With each passing year, robotics is making ever deeper inroads within all surgical disciplines, but especially in orthopedics and spinal surgery. By tightly coupling image guidance with specialized mechanical effectors, robotic spine surgery promises more accurate placement of implanted hardware while simultaneously shortening the operating time required for this portion of spinal operations. The present article demonstrates for the first time how surgical robotics when combined with fast (5th generation wireless system, 5G) wireless network connections can even enable remote spinal surgery. This small pilot study, conducted at Beijing Jishuitan Hospital and 4 outlying hospitals, nicely illustrates in 12 patients needing spinal fusions how such remote surgery can be done successfully. The limited size of this study and the narrow scope of success (only accuracy of pedicle screw placement) precludes too broad an extrapolation to the wider universe of spinal surgery. Nevertheless, in the emerging world of 5G connectivity, the overall approach would seem feasible, and with a little imagination all types of futuristic applications seem possible. For that, I congratulate the authors.
Despite the relative surgical success being reported from this pilot study, it is safe to say that the truly hard work now lies ahead. What the field of spine surgical robotics and in particular remote surgery needs now is a demonstration that such procedures solve real-world practical problems. Yes, relative to freehand operations, surgical robots can guide the more accurate placement of surgical instrumentation, but it has not been demonstrated that such an approach is any better than simpler image-guided targeting alone. Remote surgery seems like a wonder, but one still needs a near fully trained surgeon (and probably a surgical assistant as well) to be in the operating room with the patient. While the accurate placement of spinal screws is a specialized and critical task by itself, properly anesthetizing, positioning and monitoring a patient for intricate spinal surgery as well as surgically exposing, inserting hardware and then wound closure are significantly more complex intellectual and mechanical challenges!! Moreover, the downsides of ever more elaborate operations should be clear to all. Robotics coupled with 5G network connectivity may well soon enable the simplest operative tasks to be performed but does this really extrapolate to infinitely more sophisticated surgical procedures, such as those needed to support surgery in space or deep at sea? Who has not lost a Wi-Fi signal at some point even when “terrestrial” coverage is near ideal? When dealing with nearly any commonplace surgical procedures in the future, there will need to a zero tolerance for dropped Wi-Fi connectivity. In itself, the need for such perfection requires a leap of faith about remotely controlled operations becoming a reality someday.

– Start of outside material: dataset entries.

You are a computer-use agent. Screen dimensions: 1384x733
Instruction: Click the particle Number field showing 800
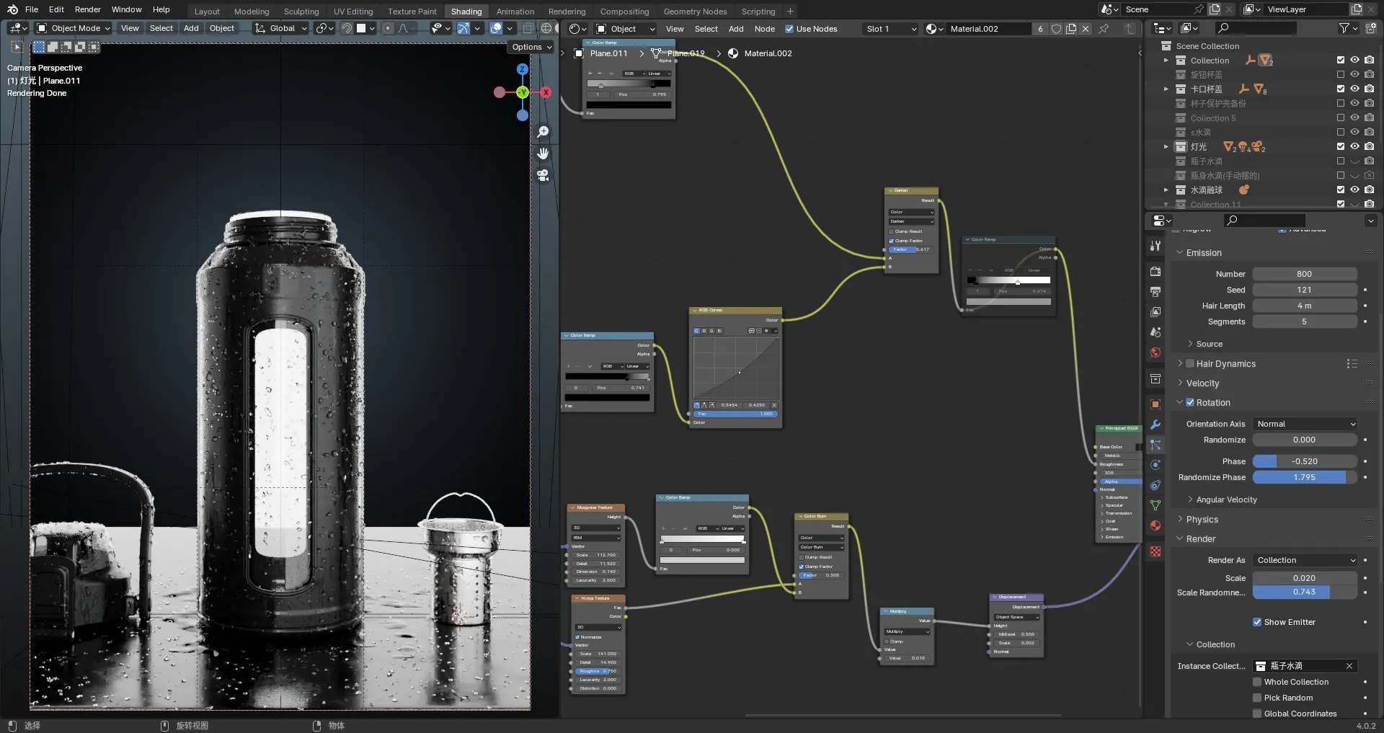pos(1305,274)
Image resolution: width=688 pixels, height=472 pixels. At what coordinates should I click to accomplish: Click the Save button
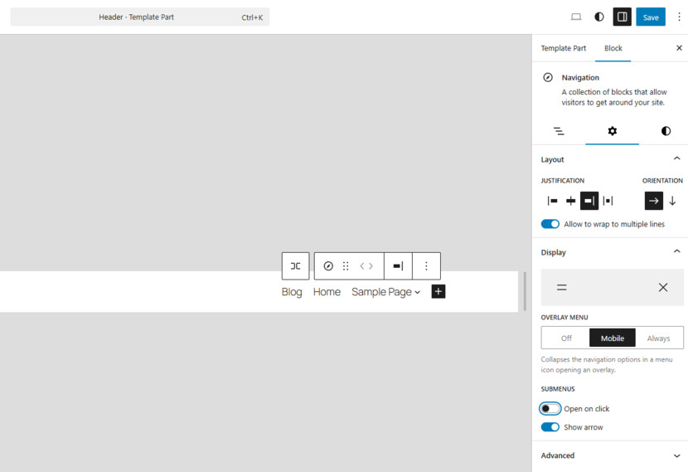tap(650, 17)
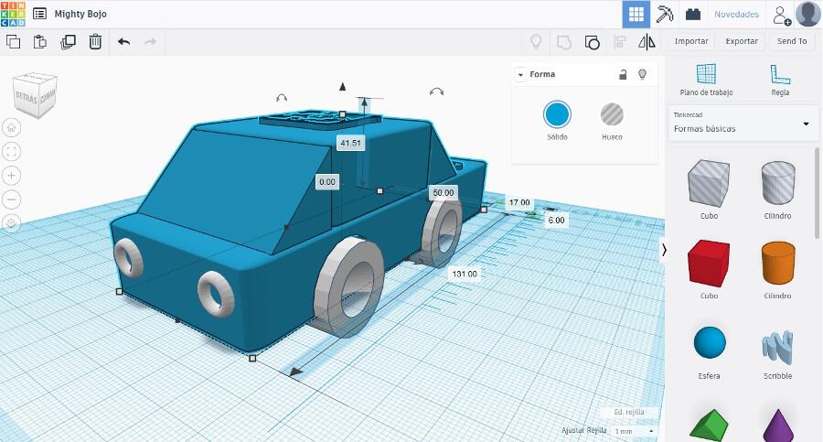823x442 pixels.
Task: Duplicate the selected shape
Action: [x=68, y=41]
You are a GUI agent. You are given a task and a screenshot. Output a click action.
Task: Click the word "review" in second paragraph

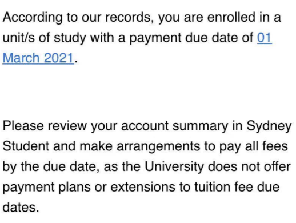point(67,126)
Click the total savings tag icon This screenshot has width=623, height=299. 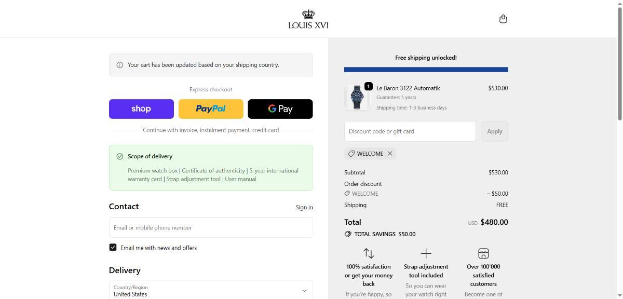tap(348, 234)
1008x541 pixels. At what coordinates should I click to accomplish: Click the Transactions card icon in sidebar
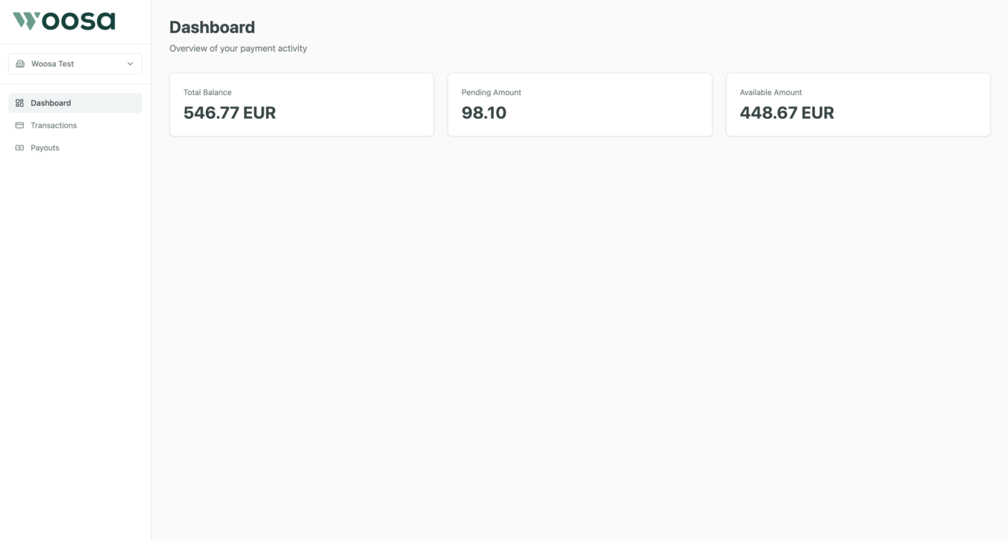tap(19, 125)
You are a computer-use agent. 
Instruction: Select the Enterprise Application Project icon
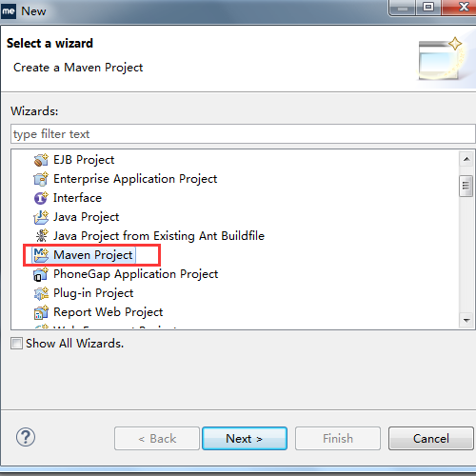(41, 179)
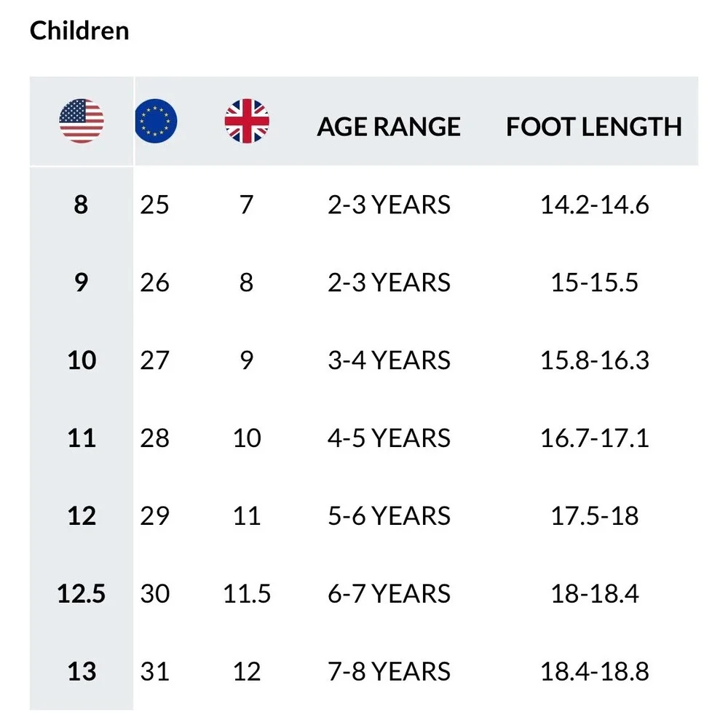This screenshot has width=728, height=728.
Task: Click the 5-6 YEARS age cell
Action: click(389, 516)
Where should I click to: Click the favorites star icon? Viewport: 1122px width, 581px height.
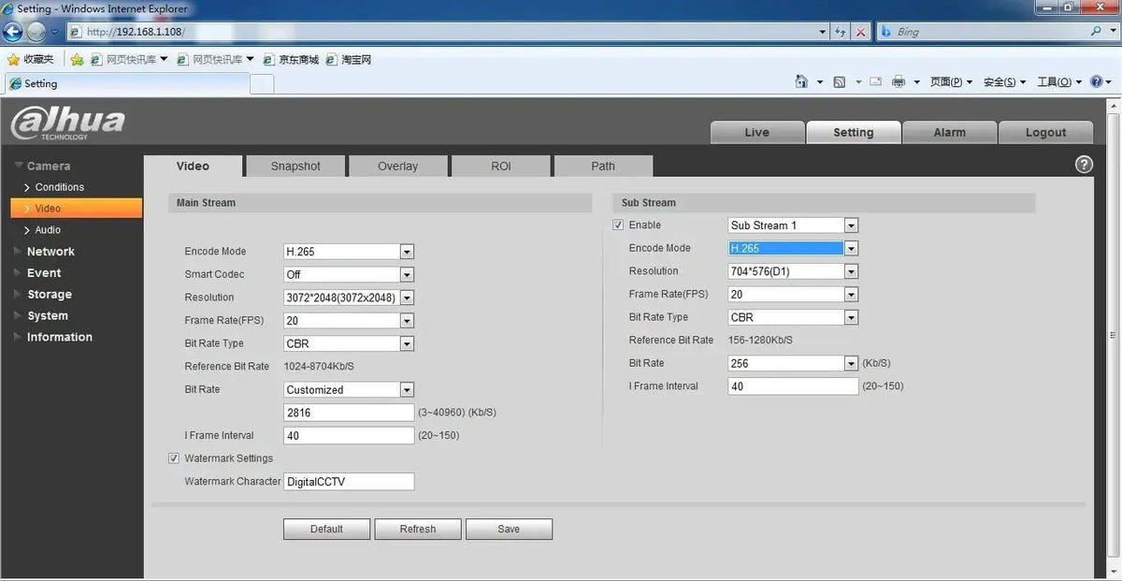coord(14,59)
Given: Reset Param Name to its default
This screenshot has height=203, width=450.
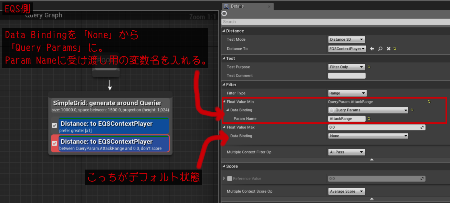Looking at the screenshot, I should [x=369, y=119].
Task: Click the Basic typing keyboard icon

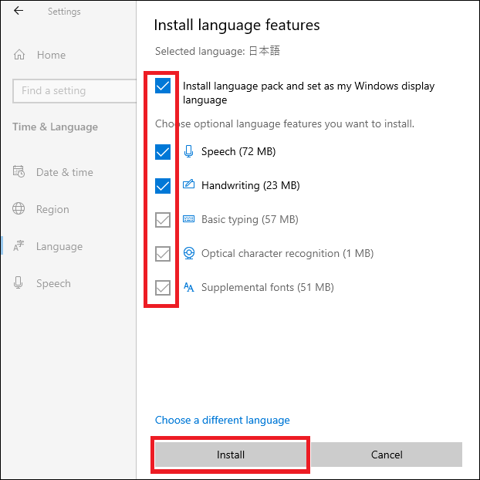Action: [x=189, y=219]
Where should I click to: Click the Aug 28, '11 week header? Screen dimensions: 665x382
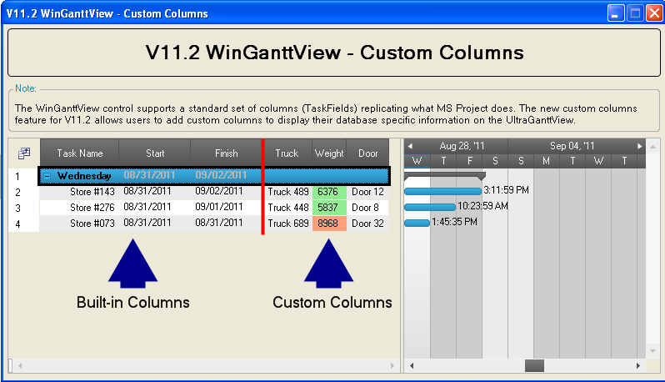(x=462, y=146)
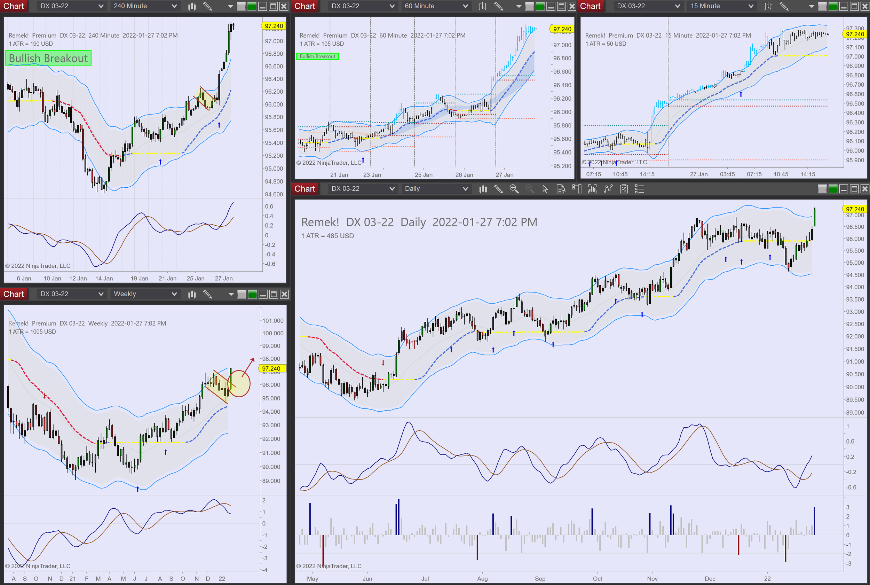This screenshot has width=870, height=585.
Task: Click the Chart tab of 15 Minute window
Action: pos(590,6)
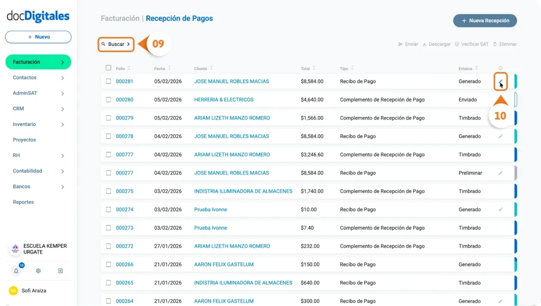Click the logout icon in the sidebar
The image size is (541, 306).
pos(60,271)
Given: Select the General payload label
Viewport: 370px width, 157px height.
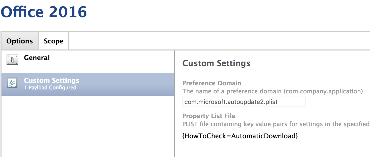Looking at the screenshot, I should 37,58.
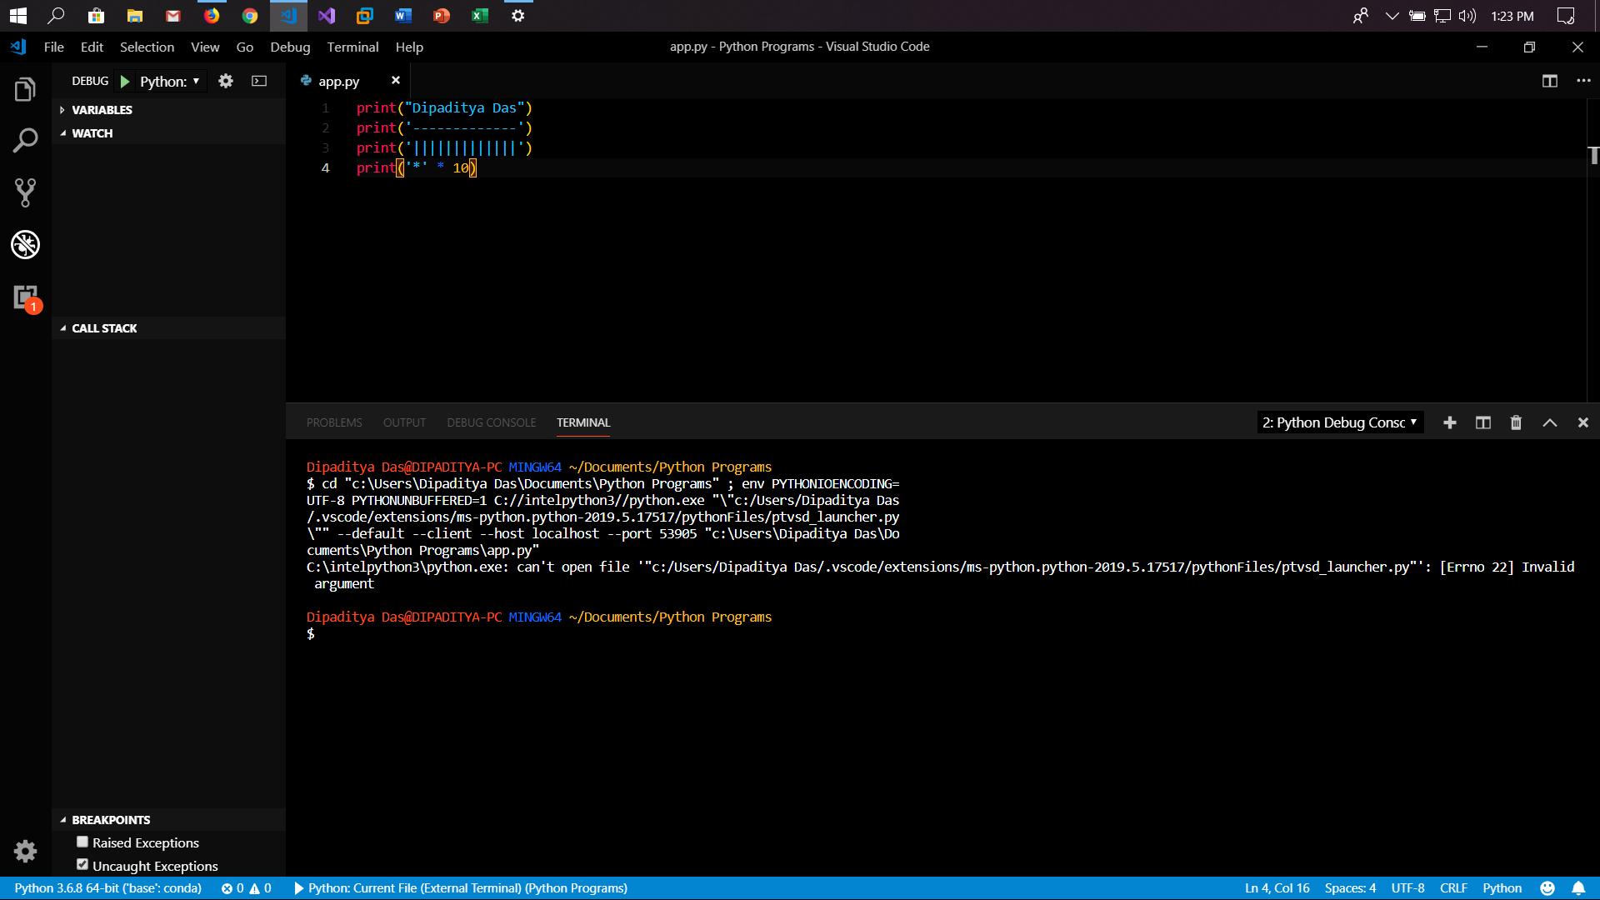
Task: Add a new terminal with plus icon
Action: pos(1450,423)
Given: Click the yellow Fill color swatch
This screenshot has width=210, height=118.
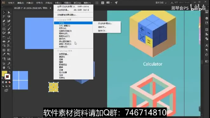Looking at the screenshot, I should tap(4, 74).
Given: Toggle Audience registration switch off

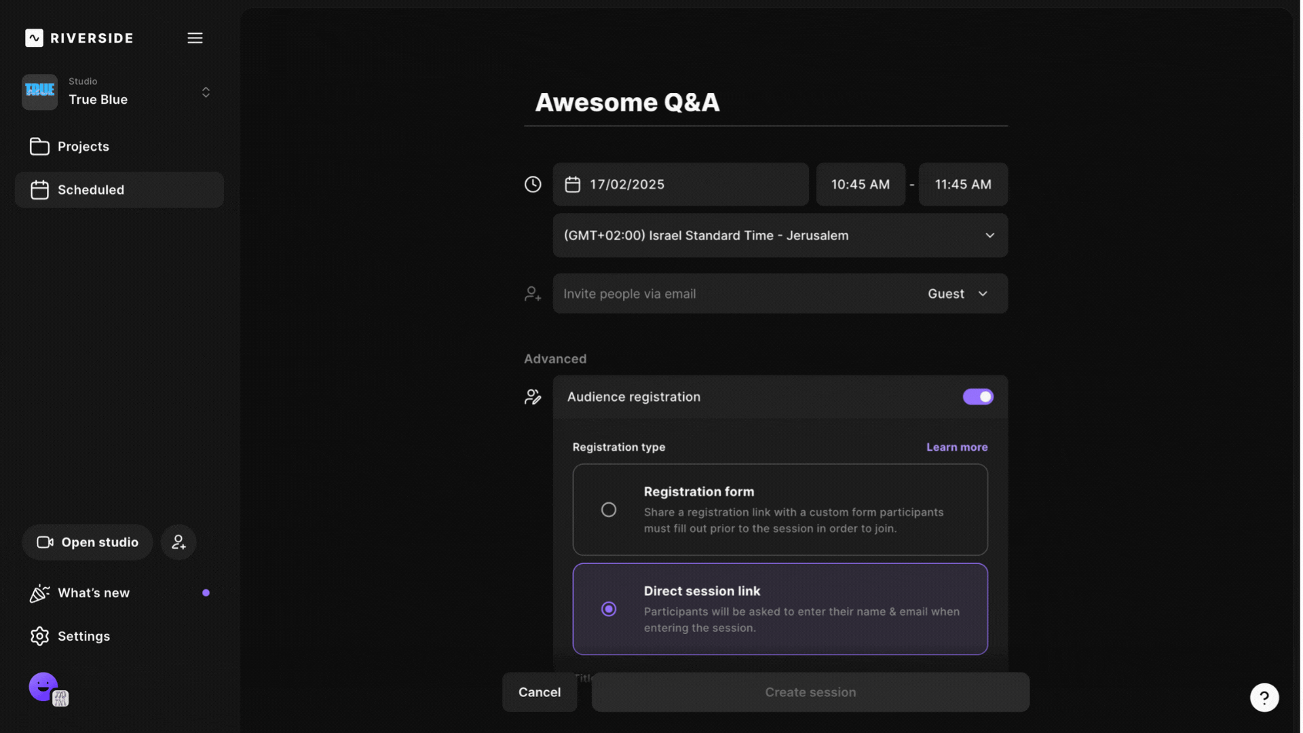Looking at the screenshot, I should (x=977, y=397).
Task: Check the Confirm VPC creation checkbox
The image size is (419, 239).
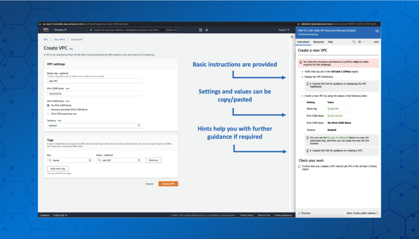Action: coord(299,166)
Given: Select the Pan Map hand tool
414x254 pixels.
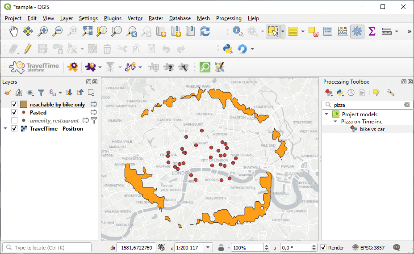Looking at the screenshot, I should [14, 31].
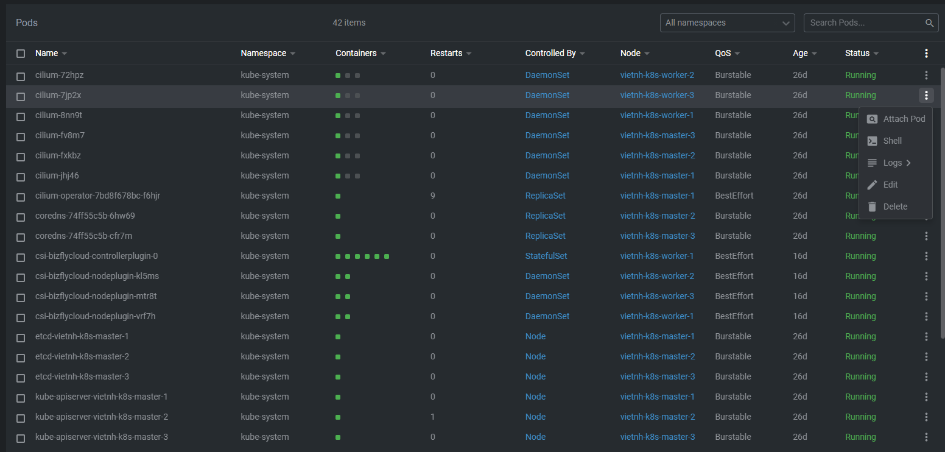Open the StatefulSet controller link
This screenshot has height=452, width=945.
pos(546,256)
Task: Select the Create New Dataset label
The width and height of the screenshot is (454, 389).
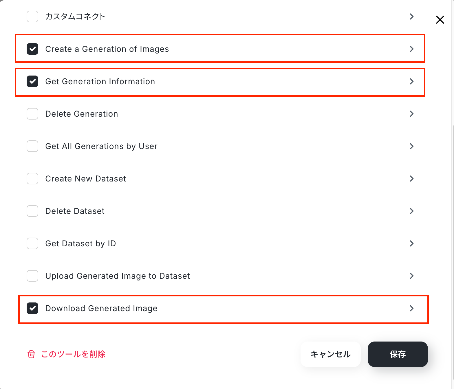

A futuristic world of surgical robotics conjures up an exciting universe of error-free and less invasive surgeries, and as the authors suggest, maybe even conducted during space flight to Mars or beyond. However, let me caution all readers to not get seduced by too much hype lest the inevitable ensuing disappointment will also engender progress-impeding cynicism. Meanwhile, lest I remind the current audience, a practical autonomous surgical robotic has been performing surgery on patients for more than 2 decades, likely operating on more than 100,000 spine patients to date. This surgical robot in question is the CyberKnife! Each and every day, the lives of dozens of spinal patients are transformed by this surgical robot. The greater message I seek to make is that robots, marvelous or not, will likely require us to question the very nature of surgery, and in doing so, require us as surgeons, to redefine ourselves and our profession.